§ **Task details**
Pictures excluded, output the lines of the data below between the one holding "Image resolution: width=647" and the one holding "the Twitter icon", inclusive, exactly as they stand.

§ **Records for processing**
= Beginning of Section =

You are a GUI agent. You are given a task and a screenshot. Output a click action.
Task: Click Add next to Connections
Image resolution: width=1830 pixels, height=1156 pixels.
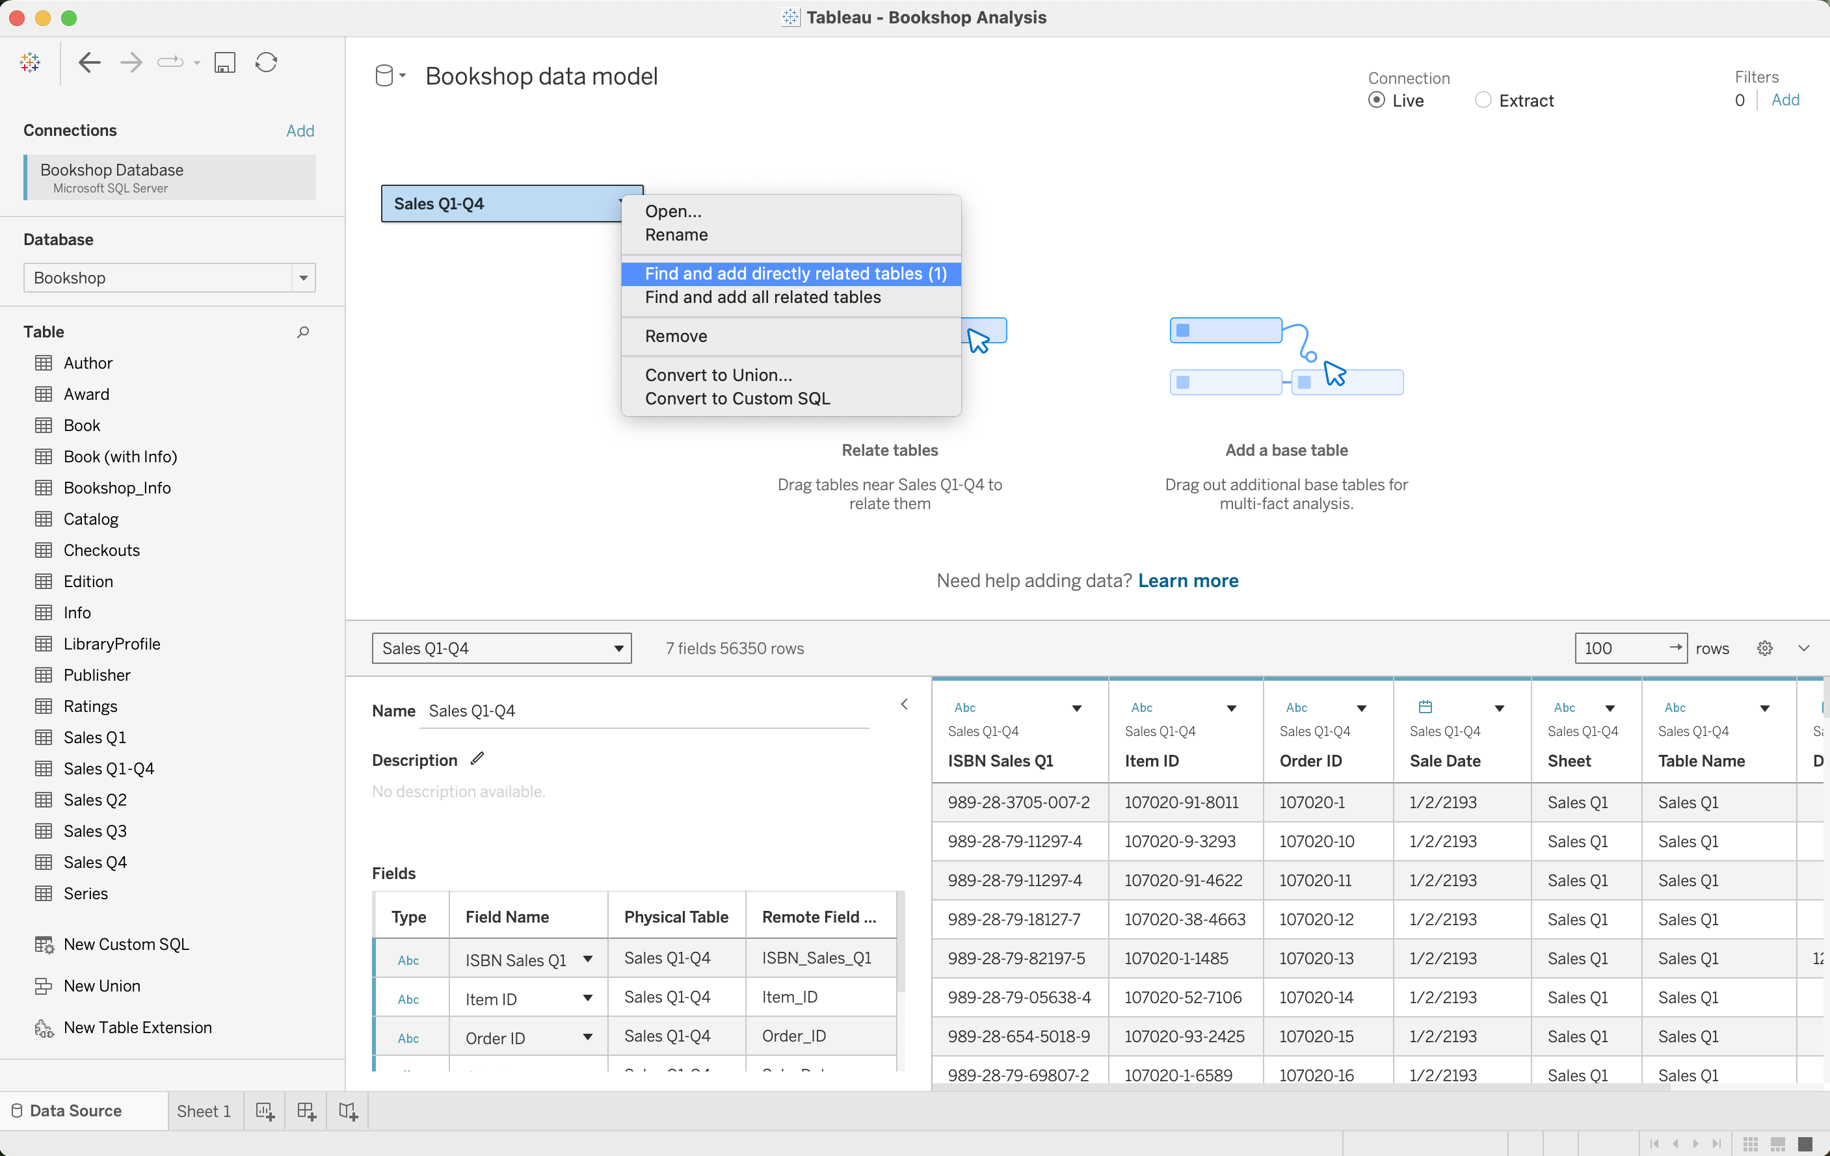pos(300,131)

= End of Section =
= Beginning of Section =

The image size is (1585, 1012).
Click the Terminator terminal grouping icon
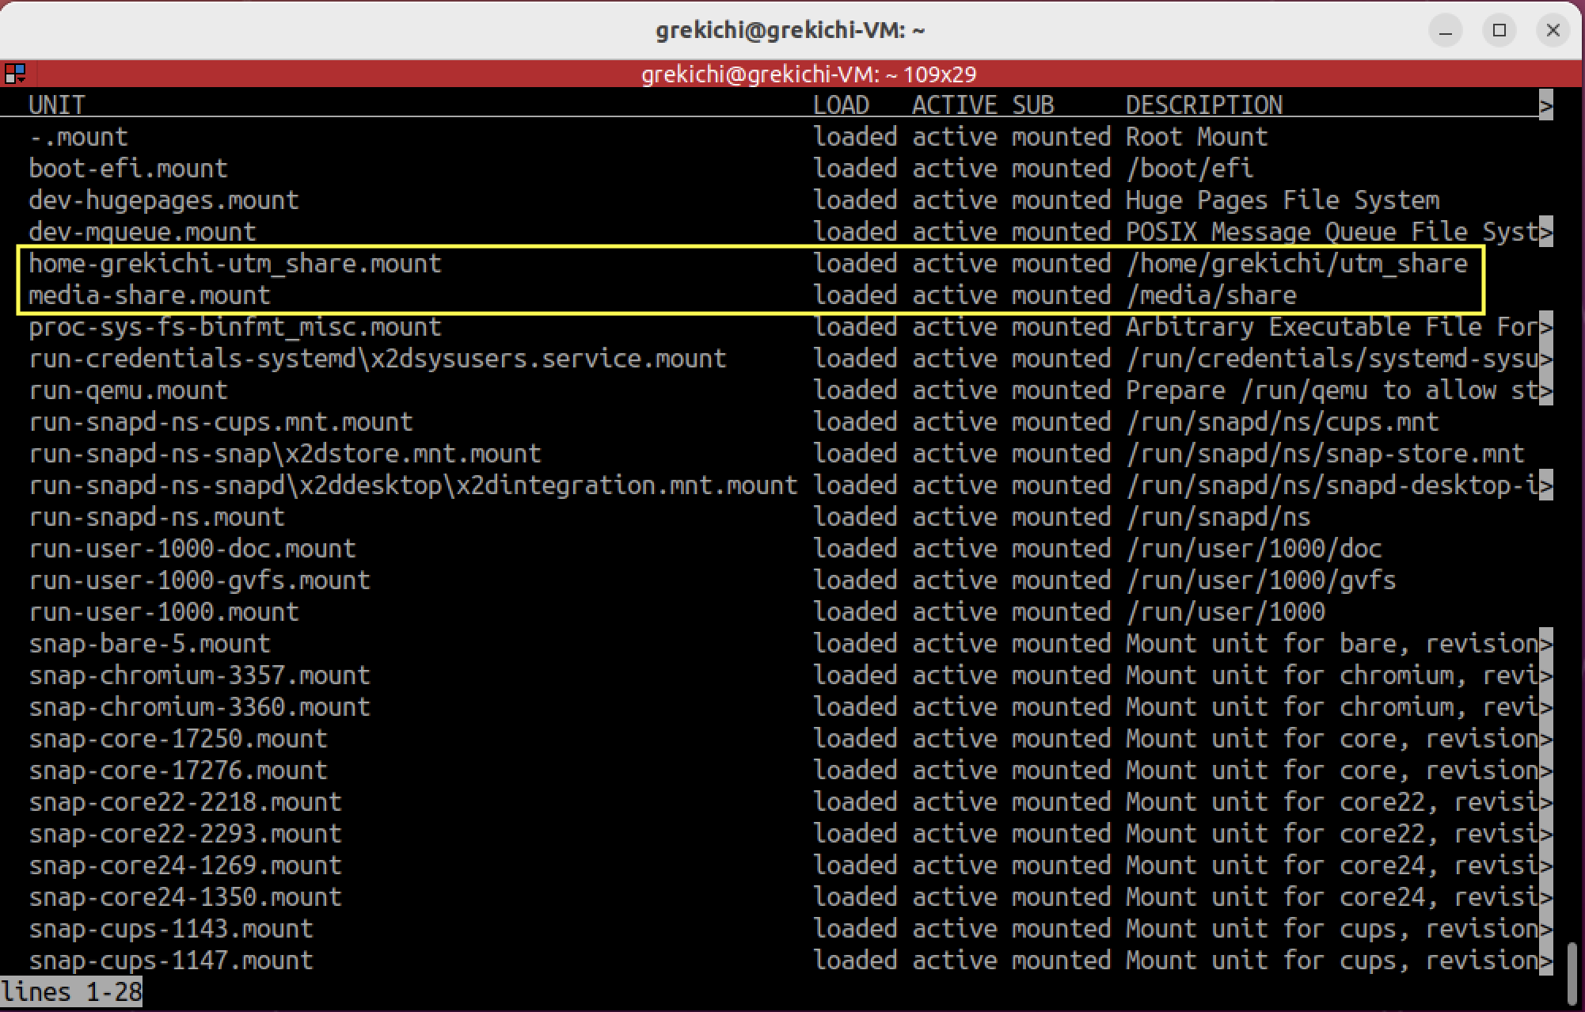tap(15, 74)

= End of Section =
= Beginning of Section =

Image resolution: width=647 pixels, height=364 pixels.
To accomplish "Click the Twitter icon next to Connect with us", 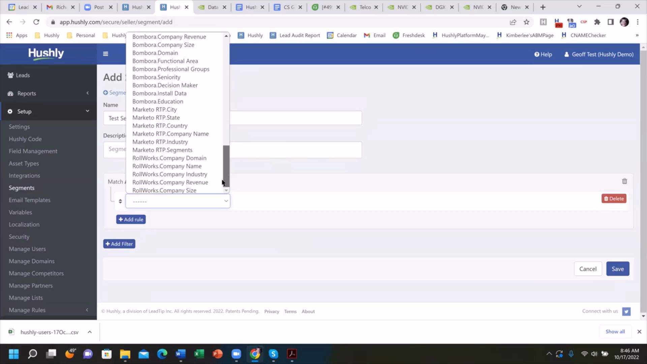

= End of Section =

§ **Solved exercise**
Image resolution: width=647 pixels, height=364 pixels.
To accomplish "Click the Twitter icon next to Connect with us", 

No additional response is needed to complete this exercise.